1565. Hikayat Kupu-kupu Asal Mangap

26-11-2024

Tidak hanya kepakan kupu-kupu di Amazon bisa mengakibatkan badai di nun jauh sana, tetapi mulut kecil kupu-kupu yang asal mangap, asal njeplak bisa mengakibatkan ‘badai’ di republik. Sudah tidak lucu lagi asal mangap, asal njeplak itu, atau ngibul tak tahu batas, juga gegayaan sok-sok-an keranjingan tebar gimmick, atau juga glècènan komplit dengan bahasa tubuhnya …, lihat bagaimana kemudian soal tanggung jawab (publik) itu mengalami keretakan besarnya. Bagaimana kehormatan semakin menjadi barang langka. Yang memegang senjata api semakin ‘ringan tangan’ saja, toh akhirnya selesai dengan asal mangap, asal njeplak. Wakil rakyat juga mulai senang asal mangap, tanpa beban lagi. Tanpa konsekuensi sedikitpun. Kata-katapun ‘dikorupsi’ dengan tanpa beban lagi. Semau-maunya. Sudah tidak lucu lagi. Rusak-rusakan. Sungguh kerusakan yang sangat tidak mudah untuk memperbaikinya. Maka hanya satu kata yang pantas untuk rejim asal mangap, asal njeplak itu: ASU!! *** (26-11-2024)

1566. N(S)KRI

28-11--2024

Masih ingat kasus Bruneigate jaman Gus Dur? Bagaimana gorengan kasus itu kemudian berujung lengsernya Dus Dur. N(S)KRI dalam judul adalah singkatan dari “negara sandera kasus republik i” yang jangkauannya bisa menerobos batas negara, seperti gorengan Bruneigate itu. Rentang ‘bahan dasar’ penyanderaanpun bisa bermacam-macam, dari pengadaan bis kota sampai pesawat terbang misalnya. Macam-macam.

Dan tidak mesti ‘person of interest’ yang digoreng-goreng sampai gosong, bisa ‘keponakan’ dulu untuk kemudian (jika diperlukan) mlipir lagi ke anak dan menantu. Kasus biasanya berangkat dari liarnya si-kuda hitam dalam Alegori Keretanya Platon, yang menunjuk segala hasrat perut ke bawah, terutama hasrat akan uang, dan sex. Juga hasrat akan makan. Bayangkan jika rekaman sex-liarnya ada di tangan-tangan tak berhak, bisa-bisa akan tersandera kasus habis-habisan.
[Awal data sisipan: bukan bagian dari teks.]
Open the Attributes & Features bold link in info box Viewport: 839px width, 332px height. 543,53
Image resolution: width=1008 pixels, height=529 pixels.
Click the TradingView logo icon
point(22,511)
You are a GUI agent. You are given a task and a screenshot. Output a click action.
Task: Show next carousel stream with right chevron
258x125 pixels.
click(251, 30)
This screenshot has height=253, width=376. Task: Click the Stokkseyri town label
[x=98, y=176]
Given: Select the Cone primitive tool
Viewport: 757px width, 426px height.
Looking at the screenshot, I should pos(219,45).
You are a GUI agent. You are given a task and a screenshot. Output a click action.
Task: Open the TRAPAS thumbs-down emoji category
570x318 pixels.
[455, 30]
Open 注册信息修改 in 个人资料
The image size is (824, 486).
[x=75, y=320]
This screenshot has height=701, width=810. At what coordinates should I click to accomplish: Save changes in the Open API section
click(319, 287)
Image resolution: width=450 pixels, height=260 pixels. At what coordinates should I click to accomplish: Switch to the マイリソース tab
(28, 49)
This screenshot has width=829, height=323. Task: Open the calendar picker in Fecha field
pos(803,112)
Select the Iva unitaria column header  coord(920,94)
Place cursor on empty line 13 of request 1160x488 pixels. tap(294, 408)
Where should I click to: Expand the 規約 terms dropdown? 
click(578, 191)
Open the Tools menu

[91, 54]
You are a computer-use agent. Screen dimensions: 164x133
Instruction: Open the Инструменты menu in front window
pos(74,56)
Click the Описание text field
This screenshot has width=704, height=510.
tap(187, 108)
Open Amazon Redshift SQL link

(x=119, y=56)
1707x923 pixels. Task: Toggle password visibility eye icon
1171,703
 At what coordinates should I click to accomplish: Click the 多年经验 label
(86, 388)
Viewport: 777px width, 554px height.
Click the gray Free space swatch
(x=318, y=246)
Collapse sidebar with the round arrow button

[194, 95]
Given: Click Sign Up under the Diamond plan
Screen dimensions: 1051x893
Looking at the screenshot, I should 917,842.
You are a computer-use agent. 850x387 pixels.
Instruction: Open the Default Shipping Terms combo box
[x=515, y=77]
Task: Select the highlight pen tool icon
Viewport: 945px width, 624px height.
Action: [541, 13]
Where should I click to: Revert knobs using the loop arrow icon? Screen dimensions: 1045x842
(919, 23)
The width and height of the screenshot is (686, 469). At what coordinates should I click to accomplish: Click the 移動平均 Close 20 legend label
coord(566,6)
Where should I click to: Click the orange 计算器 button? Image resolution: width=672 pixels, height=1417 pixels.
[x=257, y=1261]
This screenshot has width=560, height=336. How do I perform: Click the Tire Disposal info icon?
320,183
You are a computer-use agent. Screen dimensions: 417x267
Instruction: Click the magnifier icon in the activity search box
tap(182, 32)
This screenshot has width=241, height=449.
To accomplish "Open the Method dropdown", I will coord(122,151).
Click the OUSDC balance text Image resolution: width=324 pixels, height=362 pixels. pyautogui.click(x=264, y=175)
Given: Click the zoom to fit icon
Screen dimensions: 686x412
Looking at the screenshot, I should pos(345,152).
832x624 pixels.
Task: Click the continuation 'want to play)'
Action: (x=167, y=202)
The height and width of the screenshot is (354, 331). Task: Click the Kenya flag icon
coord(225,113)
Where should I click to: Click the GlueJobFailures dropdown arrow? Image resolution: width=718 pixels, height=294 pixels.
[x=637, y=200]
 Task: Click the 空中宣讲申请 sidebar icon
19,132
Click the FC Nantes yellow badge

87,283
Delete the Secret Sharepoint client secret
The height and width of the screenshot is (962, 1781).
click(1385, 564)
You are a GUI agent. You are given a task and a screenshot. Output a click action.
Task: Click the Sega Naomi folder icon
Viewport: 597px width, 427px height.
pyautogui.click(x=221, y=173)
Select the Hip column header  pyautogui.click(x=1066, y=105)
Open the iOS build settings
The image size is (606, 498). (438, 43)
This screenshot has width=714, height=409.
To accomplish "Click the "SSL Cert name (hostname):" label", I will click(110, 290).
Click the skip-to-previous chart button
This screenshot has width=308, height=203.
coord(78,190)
Atau juga ketika hasrat akan ‘makan’ –dalam hal ini ‘makan-kenyang’ narkoba, bisa-bisa bapaknya misalnya, akan mau melakukan apa saja supaya kasus anaknya itu tidak muncul ke permukaan. Kasus yang umum memang berangkat dari hasrat akan uang. Bisa melalui keponakan, anak, atau menantunya. Atau dia sendiri. Macam-macam.

Jika kita membayangkan bagaimana ‘mesin’ fasis ala Hitler bekerja, maka bayangkan pula jika itu terjadi dalam ‘dunia mikro’ si-individu-individu. Semua ‘waktu’ dieksploitasi, baik masa lalu, masa depan, dan jelas juga masa sekarang, dengan bahan dasar eksploitasi adalah ke-megalomaniaan. Entah itu nama baik atau ‘kebesaran’ diri, atau juga apa-apa yang sudah diperolehnya, yang kemudian itu semua sedang dipertaruhkan sekarang ini. “Sandera kasus” adalah soal pintu masuk saja untuk kemudian terolah dalam ‘mesin’ fasis dalam dunia mikro itu. Cerita selanjutnya adalah seperti dikatakan oleh Hannah Arendt, banality of evil. Orang kemudian membuat status janda sebagai bahan olok-olok. Atau melakukan guyonan tak pantas di depan publik. Atau bahkan kecurangan yang sudah telanjang tanpa rasa sungkan lagi. Hampir bisa dikatakan, semua bentuk kejahatan itu satu demi satu menampakkan diri sekan sudah sebagai bagian yang normal-normal saja. Hannah Arendt menunjuk ‘ketidak berpikiran’ sebagai pintu masuk utama dari banality of evil ini. Tak jauh-jauh amat dari tesis Wilhelm Reich 10 tahun sebelumnya, dimana Reich berpendapat bahwa fasisme itu lekat dengan eksploitasi irrasional ‘massa-individual’. Hal yang dalam pandangan Freud ada di bagian tidak sadar, dimana id bersemayam. Maka segera nampak saja, bahkan dari pengalaman bertahun terakhir sampai sekarang, ‘musuh’ utama situasi seperti ini adalah pihak-pihak yang mau mengajak untuk ‘berpikir’. Tak mengherankan pula jika kebodohan dan kemiskinan kemudian seakan ‘dipelihara’ saja.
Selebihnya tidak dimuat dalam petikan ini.